Kotz v. Lappin

515 F. Supp. 2d 143, 2007 U.S. Dist. LEXIS 75020, 2007 WL 2937155
CourtDistrict Court, District of Columbia
DecidedOctober 10, 2007
DocketCivil Action 07-0856 (RMU)
StatusPublished
Cited by8 cases

This text of 515 F. Supp. 2d 143 (Kotz v. Lappin) is published on Counsel Stack Legal Research, covering District Court, District of Columbia primary law. Counsel Stack provides free access to over 12 million legal documents including statutes, case law, regulations, and constitutions.

Bluebook
Kotz v. Lappin, 515 F. Supp. 2d 143, 2007 U.S. Dist. LEXIS 75020, 2007 WL 2937155 (D.D.C. 2007).

Opinion

MEMORANDUM OPINION

Denying the Plaintiff’s Motions for Injunctive Relief

RICARDO M. URBINA, District Judge.

I. INTRODUCTION

The plaintiff is an inmate with the Federal Bureau of Prisons (“BOP”), housed in *146 Federal Correctional Institute (“FCI”) Cumberland, Maryland. During the plaintiffs incarceration in FCI Cumberland, BOP initially admitted the plaintiff into the Residential Drug Abuse Program (“RDAP”). Individuals who successfully complete RDAP may receive a sentence reduction. Subsequent to his admission to RDAP, however, BOP officials determined that the plaintiff was ineligible for the sentence reduction. The plaintiff brings suit against Harley G. Lappin and the BOP (collectively “the defendant”), challenging this denial of eligibility. The plaintiff argues that because his successful completion of the program could result in his early release from prison, the defendant’s actions violate his due process rights. The plaintiff seeks injunctive relief, asking the court to reverse the defendant’s refusal to allow the plaintiff to participate in RDAP and receive a sentence reduction. The defendant counters that, pursuant to BOP regulations, the plaintiff is not eligible for a sentence reduction because he previously completed RDAP and received a sentence reduction. Because the plaintiff has not shown a substantial likelihood of success on the merits, the court denies the plaintiffs motion.

II. BACKGROUND

On October 31, 2005, the plaintiff was sentenced in the District of Maryland to 36 months incarceration, Pl.’s Mot. for Temp.
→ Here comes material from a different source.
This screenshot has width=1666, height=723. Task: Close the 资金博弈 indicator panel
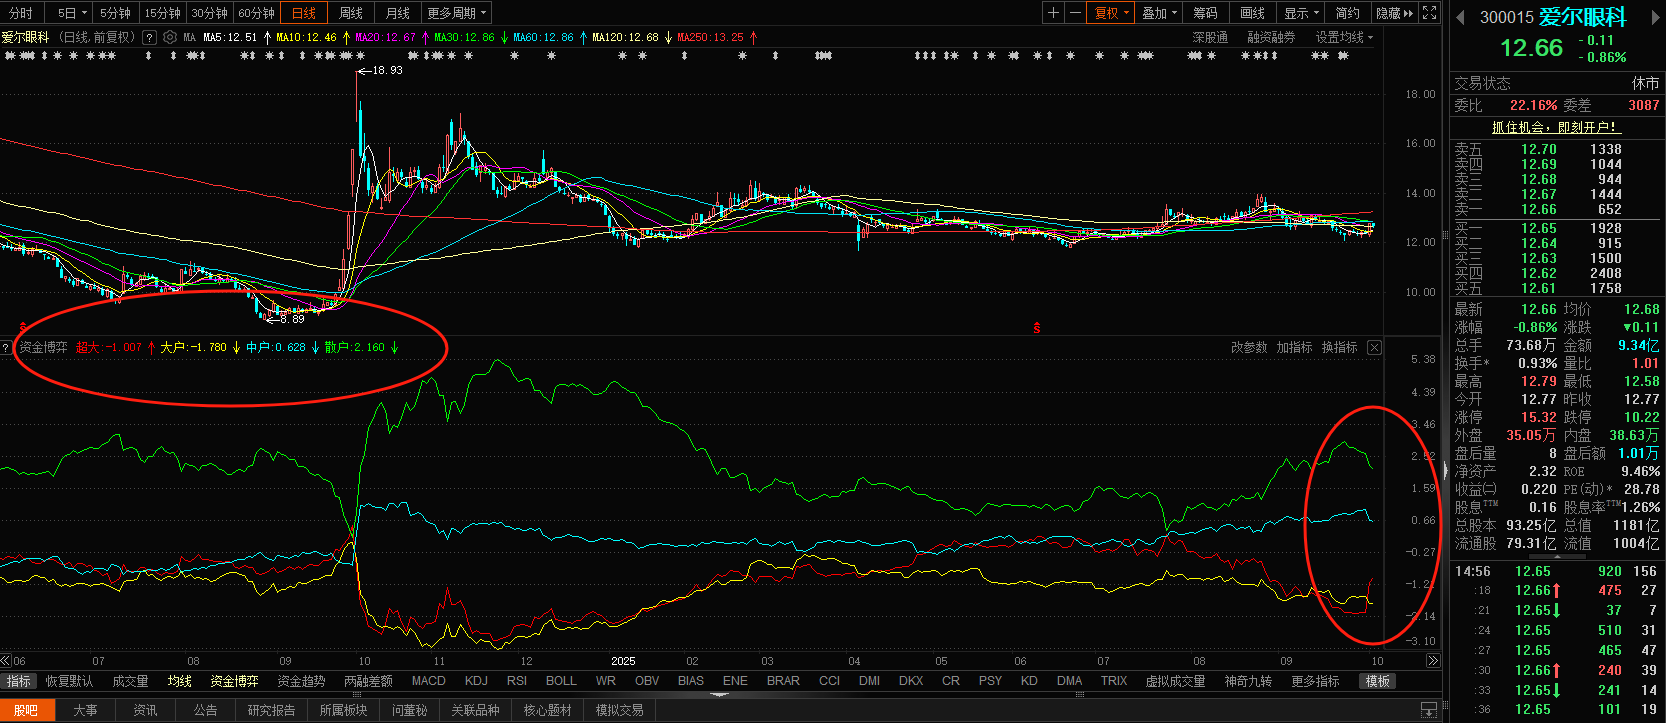pos(1374,347)
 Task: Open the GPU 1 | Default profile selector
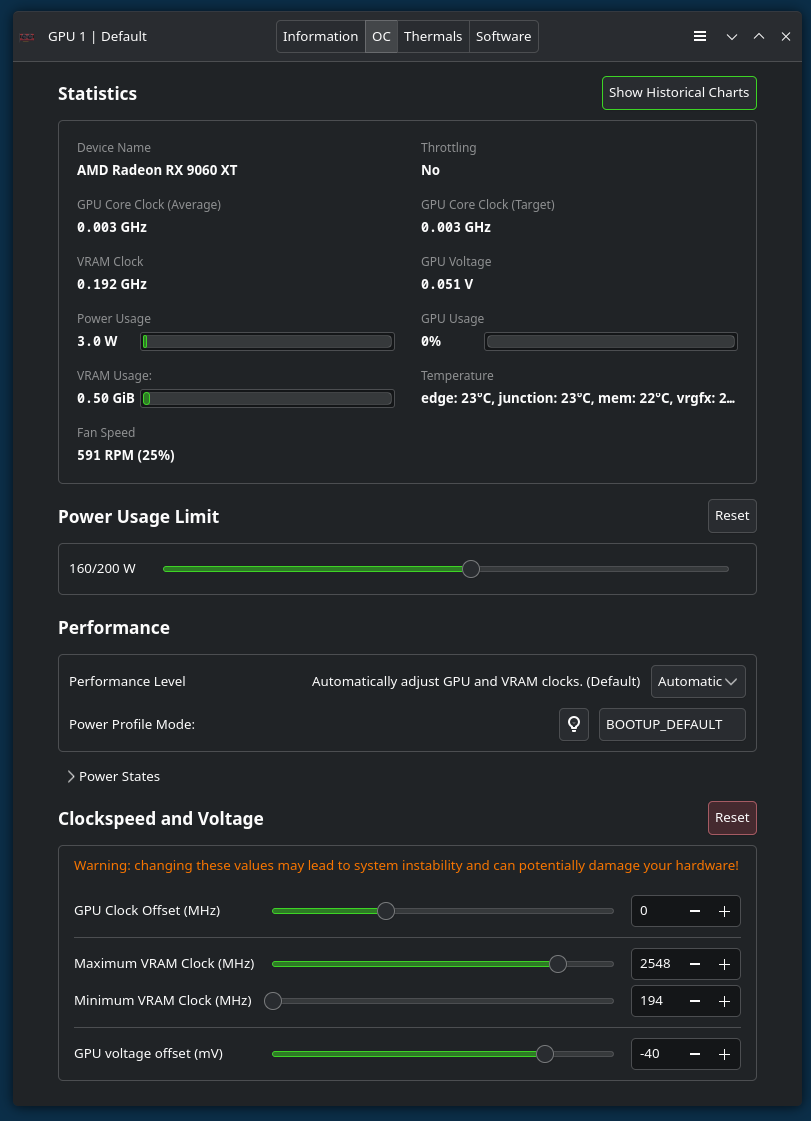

Restraining Order (“Pl.’s Mot.”) ¶ 1, and his current release date is August 17, 2008, Def.’s Mot. to Dismiss and Opp’n to Pl.’s Mot. (“Def.’s Opp’n”) at 6. At the time of sentencing, the judge recommended to the BOP that the plaintiff be allowed to participate in RDAP for drug treatment while serving his sentence. Id. All individuals who successfully complete RDAP receive a six-month placement in a Residential ReEntry Center, or halfway house. Pl.’s Mot. ¶ 9. These individuals are also eligible for up to a 1-year sentence reduction pursuant to 18 U.S.C. § 3621(e). Id. If 10.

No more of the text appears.